Running the DP-12 fast on the range, I was able to put all 16 rounds on target within 6 seconds, an awful lot of 00 buckshot hitting in a short period of time. While not a grueling 1,000-round torture test, I ran slightly less than 200 rounds of birdshot, buckshot and rifled slugs through it, and only experienced one failure that was entirely operator error: In a speed drill, the pump was not fully engaged about halfway through the magazine—the classic short-stroke dilemma faced by all pump-action shotguns—but aside from that one glitch, the DP-12 performed flawlessly. It’s hardly fair to ding the shotgun for the user’s inelegance, though.
(top) Unique in this market segment, the DP-12 utilizes a TruChoke thread pattern to accept a wide variety of shotgun chokes. (btm.) Sold as accessories, the Tactical chokes add a “breacher” look, and are also available in a “Stiletto” version that resembles a flash hider.

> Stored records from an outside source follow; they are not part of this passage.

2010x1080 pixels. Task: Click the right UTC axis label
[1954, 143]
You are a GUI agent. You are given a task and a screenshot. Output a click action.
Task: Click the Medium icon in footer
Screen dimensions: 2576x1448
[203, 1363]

Two notes on the operation: If you’re conversant with the standard pump-action shotgun, you’ll need to re-learn one thing with the DP-12. If you attempt to run the pump after firing only one shot, you will fail—because, by design, you need to fire both barrels before unlocking the action. For a shooter used to a Remington 870 or a Mossberg 500, it’ll take a few tries to remember to pull the trigger again. Practice with the DP-12 a lot before employing it for defense, as you’ll likely need a few tries at the double-barrel operation to overcome the instinct to cycle the action after individual trigger pulls. Also, take care when running the pump-action that you don’t come off the foregrip and get your hand too close to the muzzle. The compactness of the bullpup design makes it shorter, which could lead to unpleasantness should you slip.
During testing, the heft of the DP-12 was evident. It’s a weighty shotgun—slightly less than 10 pounds empty—but 16 rounds of 12-gauge ammunition adds close to another 2 pounds. Attach an optic and backup sights and the total weight can easily exceed 12 pounds. That’s great for soaking up recoil, not so great when carrying it around. Another downside to the DP-12 is the heavy trigger, but there’s no getting around that with the complicated bullpup linkage. It is a self-defense shotgun, after all, not a precision rifle.
The twin magazine tubes help mitigate the biggest drawback to the shotgun as a defensive longarm: limited capacity. Operation is dirt-simple thanks to the intuitive pump-action, and the bullpup design gives the DP-12 excellent balance despite considerable weight—and cuts down on felt recoil, too. Righties and lefties alike will find it simple to run and keep fed, and the bottom ejection keeps spent hulls from flying across your face. The DP-12 works reliably, provides a considerable amount of firepower and (in the words of a co-worker) looks like it means business.